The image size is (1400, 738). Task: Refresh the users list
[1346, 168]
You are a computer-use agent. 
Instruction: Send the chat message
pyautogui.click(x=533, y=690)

Work instruction →
The answer should repeat every line of the listing exactly.

Task solution →
The image size is (1400, 738). Task: Refresh the users list
[1346, 168]
You are a computer-use agent. 
Instruction: Send the chat message
pyautogui.click(x=533, y=690)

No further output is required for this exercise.